A tiny silver fish with a luminescent strip down its side darts through my spotlight's beam.

"Catch that one," my guide for the evening, Martin Rutledge, says. "They smell of cucumber."

The fish is too fast, and flits off into the darkness, so we continue to wade through the Maitai's warm, gentle flow further upstream.

Our spotlight picks up a black and white speckled fish, about 20 centimetres long, nestled on the rocks.

"That's a giant bully, and a decent sized one, too," Mr Rutledge says, taking a photo of the native fish.

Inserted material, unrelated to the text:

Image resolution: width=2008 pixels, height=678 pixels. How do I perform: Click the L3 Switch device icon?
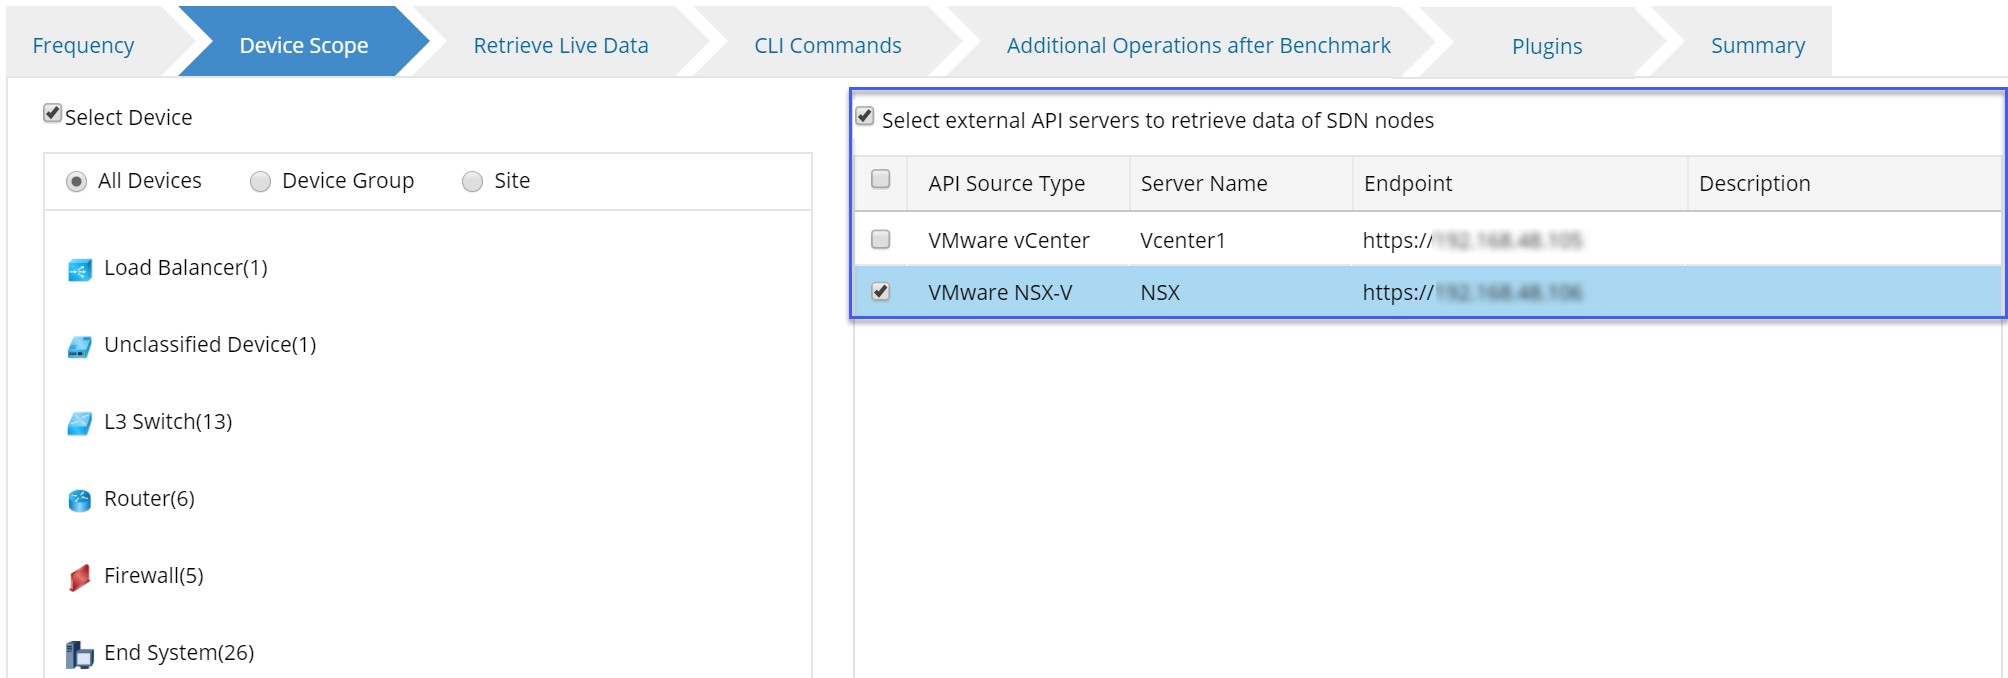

It's a balmy summer night and in its deeper spots the Maitai looks like slick, dark molasses flowing to the sea. Apart from the odd splash from ducks, there's nothing to suggest too much is going on below its surface.

But a spotlight reveals communities of life in the river not normally seen during the day. Mr Rutledge, a freshwater technical support officer for the Conservation Department, had previously told me it was at night time that the river "really comes alive". He wasn't exaggerating.

Even though we are in the urban area around the Trafalgar St bridge, the breadth of river life is surprising. Eels and elvers snake along the river bottom. Small shoals of juvenile yellow-eyed mullet hang out near the surface, and translucent salt water shrimp – their eyes shining like cat's-eye reflectors – lurch around near the bottom.

Native black-and-white bullies cling sluggishly to the rocks, and kokopu (a species of whitebait) can also be seen.

Shining the spotlight into some of the river's deeper pools reveals trout of different size.

And eventually we capture one of the tiny silver fish, a smelt, which, surprisingly, does smell strongly of cucumber.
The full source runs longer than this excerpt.